KRS-One completes its "should have did this thing 20 years ago" album series with collaboration with Long Island rapper and producer Bumpy Knuckles aka Freddie Foxxx. It's the sixth collaborative tape with a New York artist (often producer) in four years, after those made together with Marley Marl ("Hip Hop Lives", 2007), Buckshot ("Survival Skills", 2009), Just-Ice ("The EP Vol. 1", 2010), True Master ("Meta-Historical", 2010) and Showbiz ("Godsville", 2011).
Freddie Foxxx is the lead writer behind the keyboards, King Karnov creates a beat, while the two rappers deliver bars for 57 minutes without the help of any guests. The choice of beats falls on the minimal boom bap, the music is more dynamic and lively than the other collaborative records of Teacha, with some g-funk influence and melodic rhythms.

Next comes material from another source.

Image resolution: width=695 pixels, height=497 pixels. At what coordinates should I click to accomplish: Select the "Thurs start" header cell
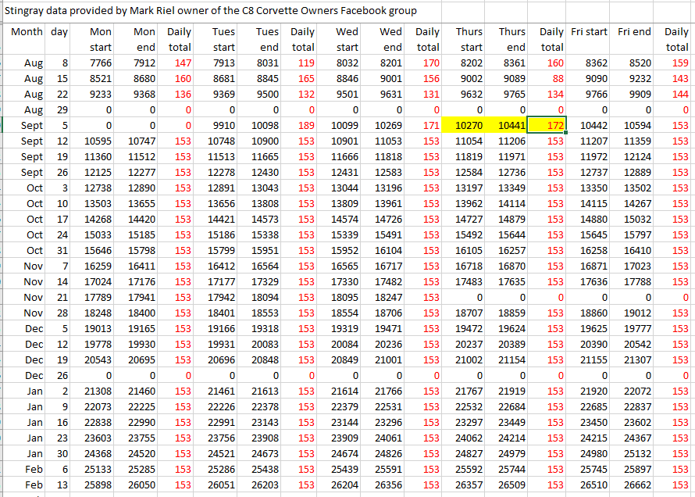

The album suffers from an exasperated playing time and a fluctuating and erratic production, however, Bumpy Knuckles' imposing presence at the mic allows the product not to take the slippery slope already undertaken by Parker's other collaborative efforts, anchoring well to the ground in the midst of these thirteen tracks. The two New York-based MCs deliver bars on different themes, including socio-conscious, political, hip-hop, violence, past, in a way that hasn't been seen in a KRS-One CD for several years and that leaves a strange feeling: if you weren't aware that the album is recorded around 2008, it's as if for a moment, Parker had partly found the way he was missing after all these mediocre / bad releases.
This disk is published by an independent label when the attention of the circuit around KRS has run out. Freddie Foxxx, on the other hand, arrives three years after Fat Beats resurrected the legendary Westbury rapper's missing album, "Crazy Like a Foxxx", and arrives a year before the record with DJ Premier, which brings him back to the attention of insiders after years of anonymity. 6/10.